■ **Listing**
────────

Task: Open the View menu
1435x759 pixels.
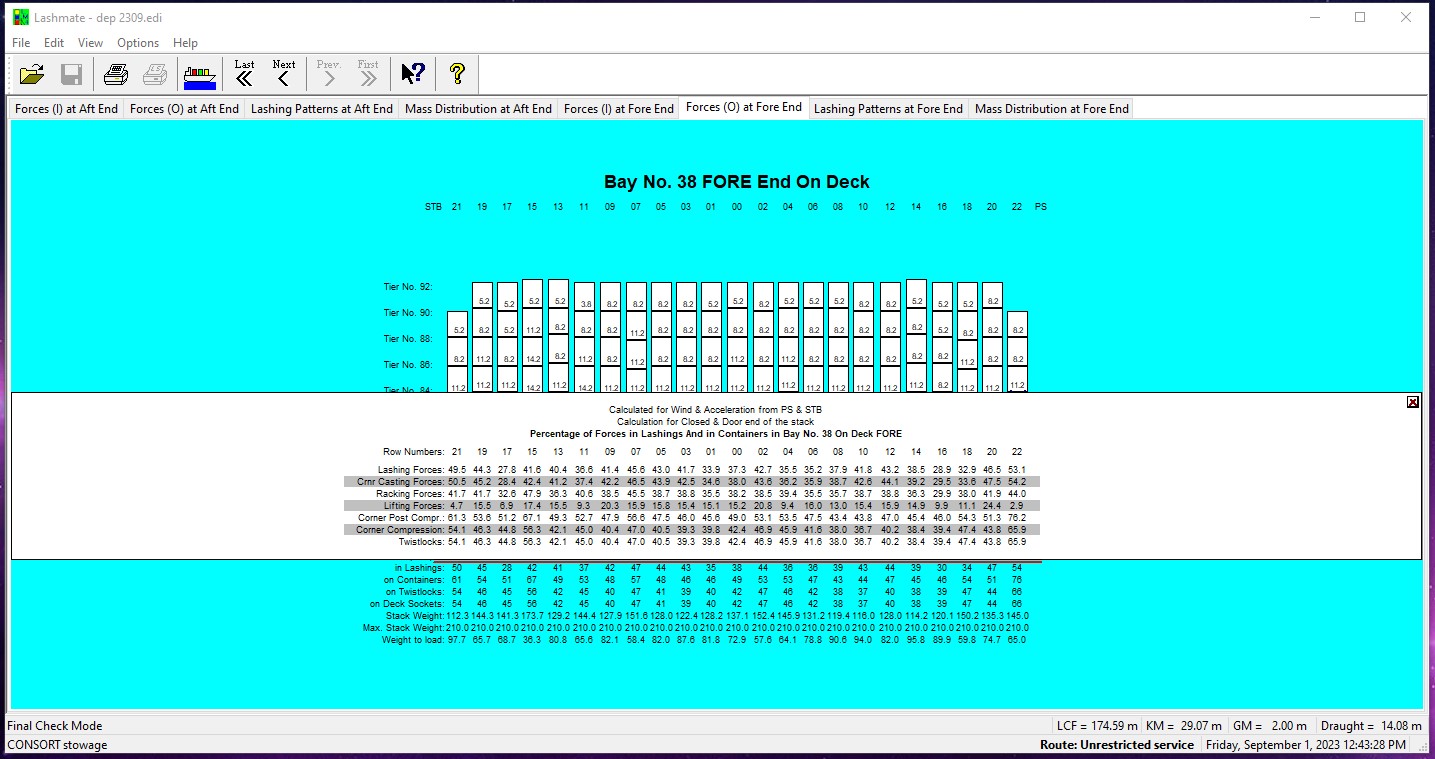Action: (x=90, y=43)
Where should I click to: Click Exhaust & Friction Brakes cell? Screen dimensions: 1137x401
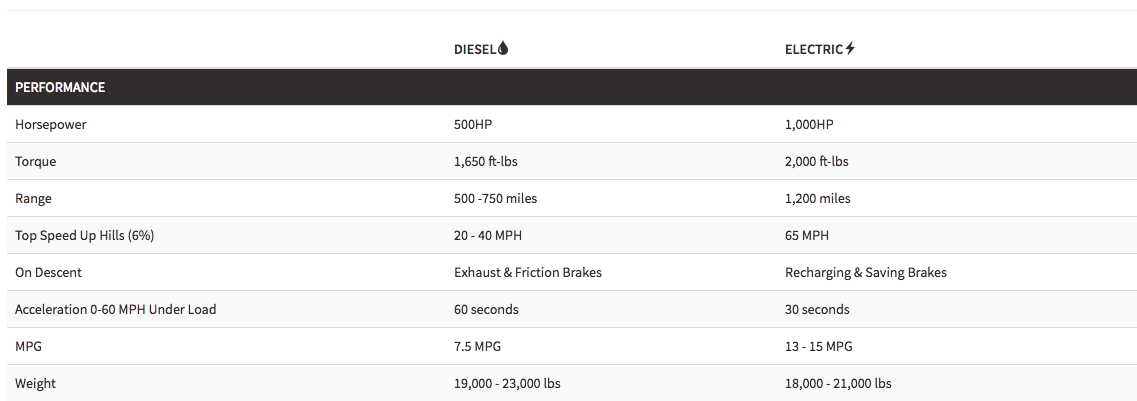click(528, 273)
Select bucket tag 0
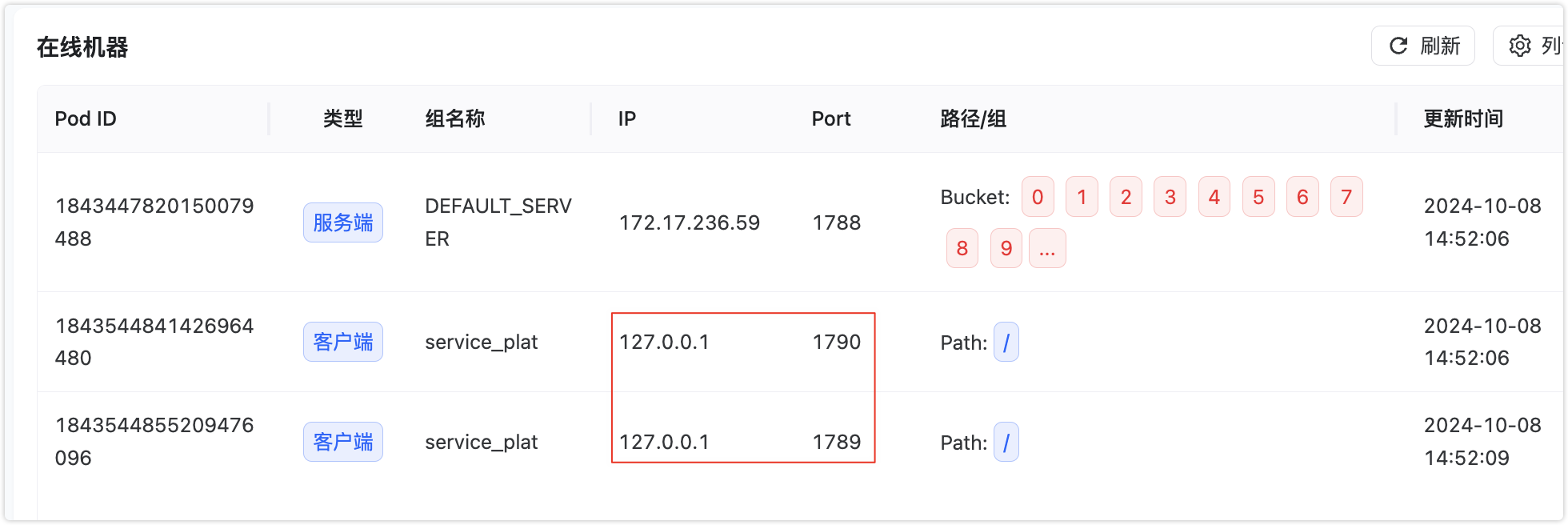This screenshot has height=525, width=1568. click(x=1038, y=197)
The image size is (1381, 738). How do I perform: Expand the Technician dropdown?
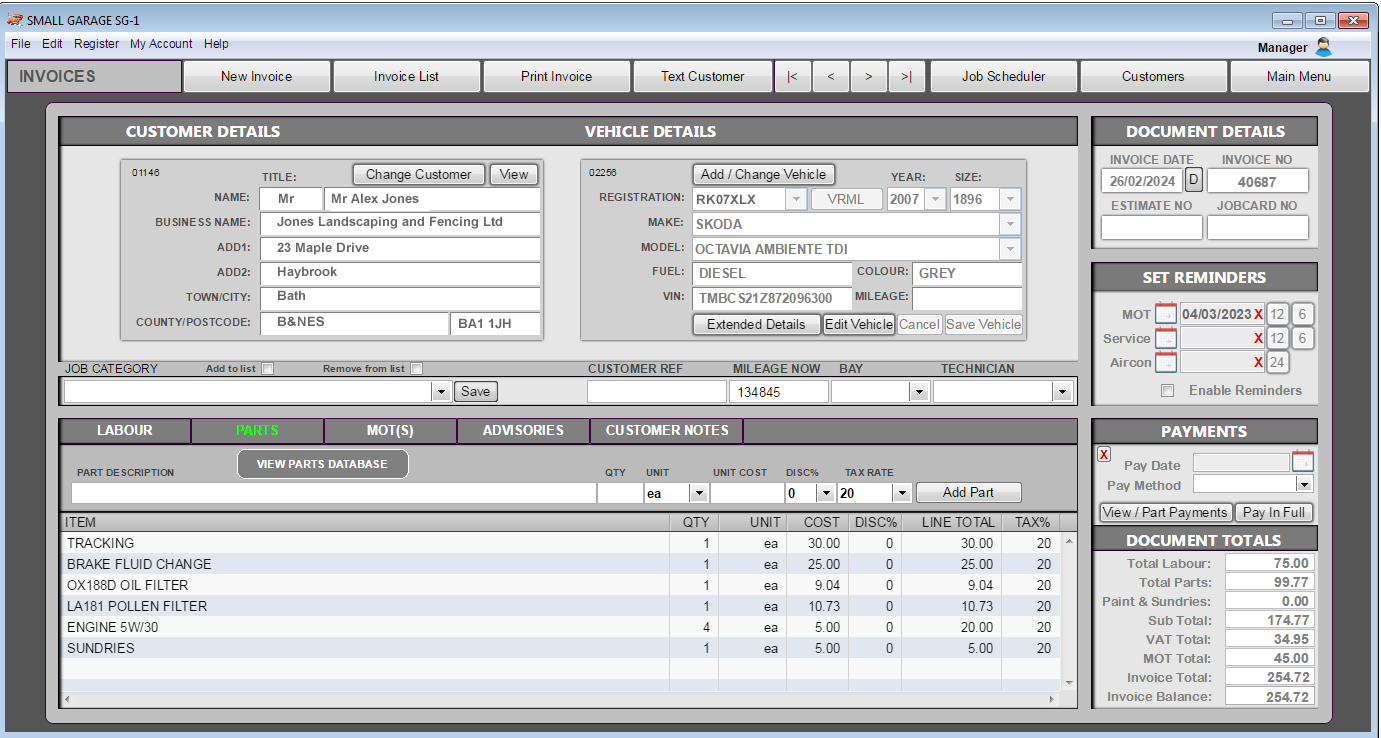click(x=1063, y=390)
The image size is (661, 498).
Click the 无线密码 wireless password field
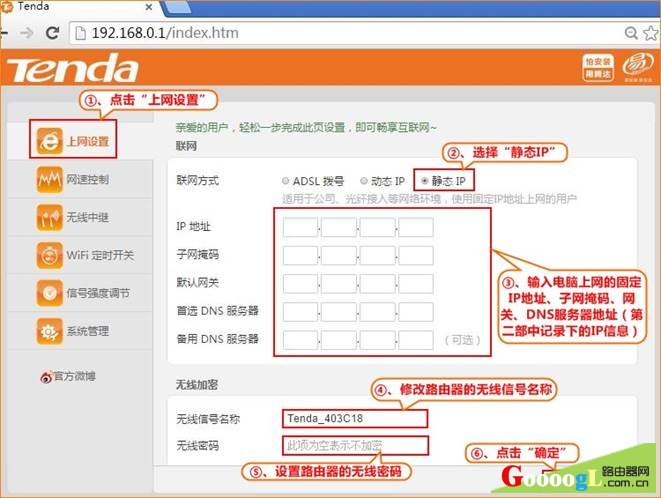pyautogui.click(x=354, y=445)
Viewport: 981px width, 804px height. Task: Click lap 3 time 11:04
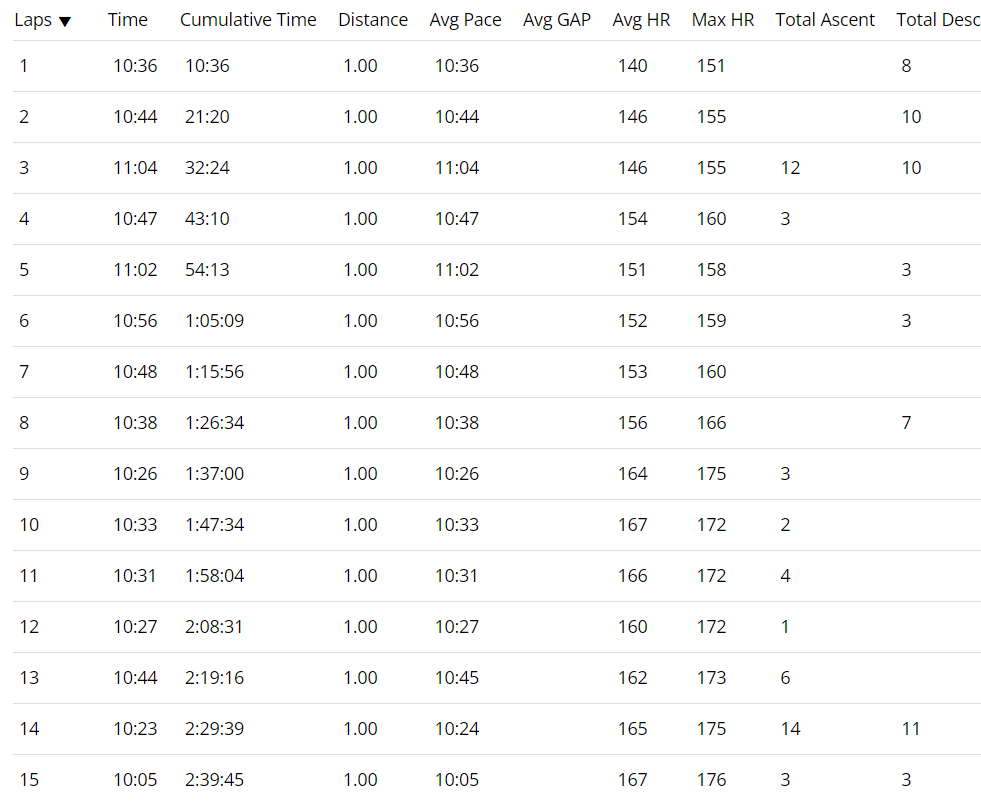[x=135, y=168]
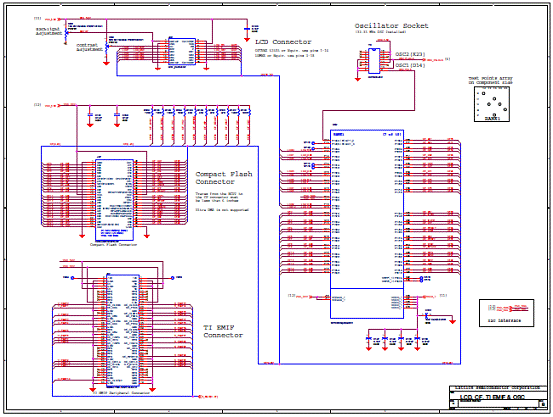Click the Lattice Semiconductor Corporation title block
553x417 pixels.
pyautogui.click(x=497, y=388)
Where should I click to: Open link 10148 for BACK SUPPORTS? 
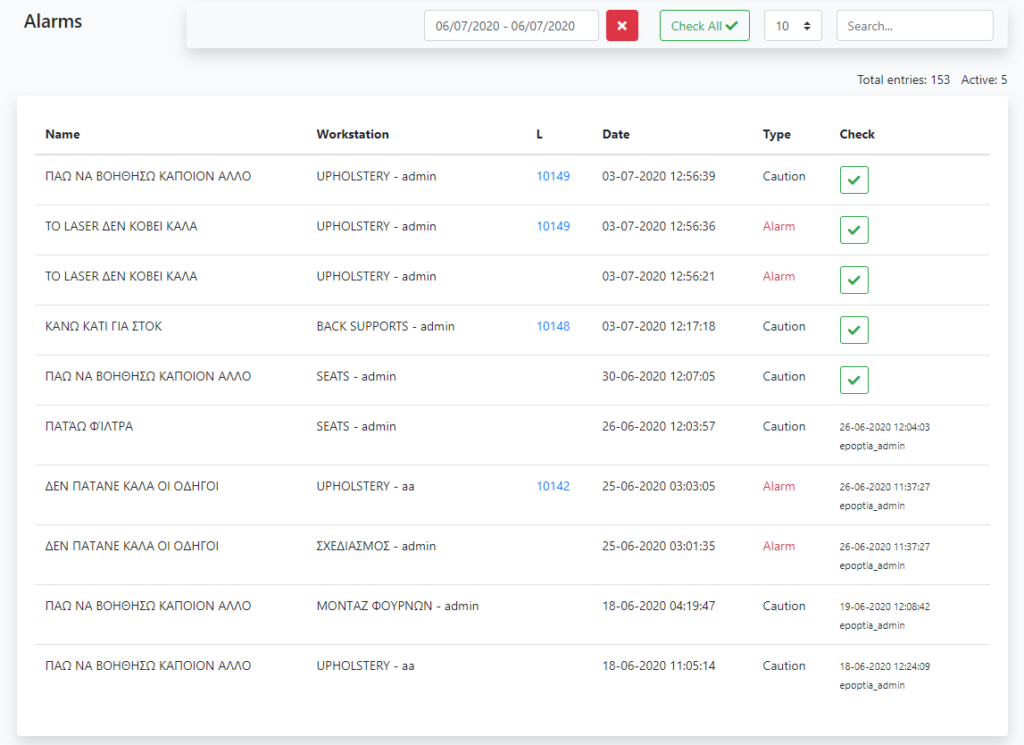[x=553, y=326]
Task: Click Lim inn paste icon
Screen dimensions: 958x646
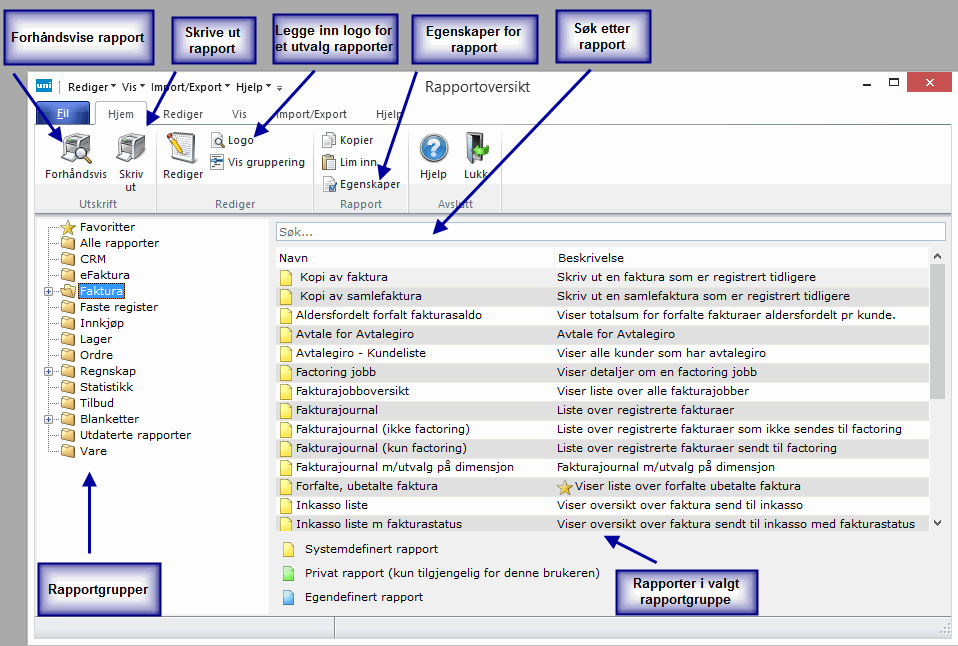Action: click(349, 162)
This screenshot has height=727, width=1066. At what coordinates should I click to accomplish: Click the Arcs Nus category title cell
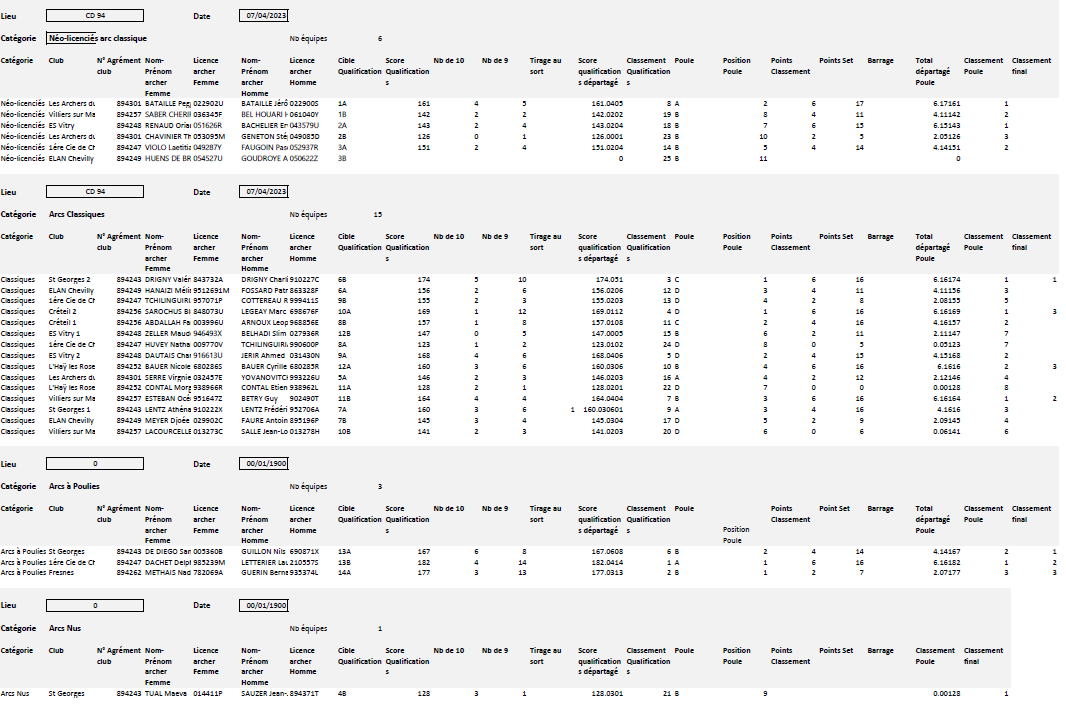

────────

■ **Work required**
Could you turn the whole listing above into a numbered list of its lines, with blank lines dropped and the pictures left out?

■ **Reply**
1. Task: Open the View menu
2. 1435x759 pixels.
3. Action: (x=90, y=43)
4. Where should I click to: Click Exhaust & Friction Brakes cell? Screen dimensions: 1137x401
5. click(528, 273)
6. Select bucket tag 0
7. This screenshot has height=525, width=1568. click(x=1038, y=197)
8. The image size is (1381, 738). How do I perform: Expand the Technician dropdown?
9. click(x=1063, y=390)
10. The image size is (661, 498).
11. Click the 无线密码 wireless password field
12. pyautogui.click(x=354, y=445)
13. Viewport: 981px width, 804px height. Task: Click lap 3 time 11:04
14. [x=135, y=168]
15. Click the Lattice Semiconductor Corporation title block
16. 553x417 pixels.
17. pyautogui.click(x=497, y=388)
18. Where should I click to: Open link 10148 for BACK SUPPORTS? 
19. [x=553, y=326]
20. Task: Click Lim inn paste icon
21. Screen dimensions: 958x646
22. Action: click(349, 162)
23. This screenshot has height=727, width=1066. At what coordinates should I click to accomplish: Click the Arcs Nus category title cell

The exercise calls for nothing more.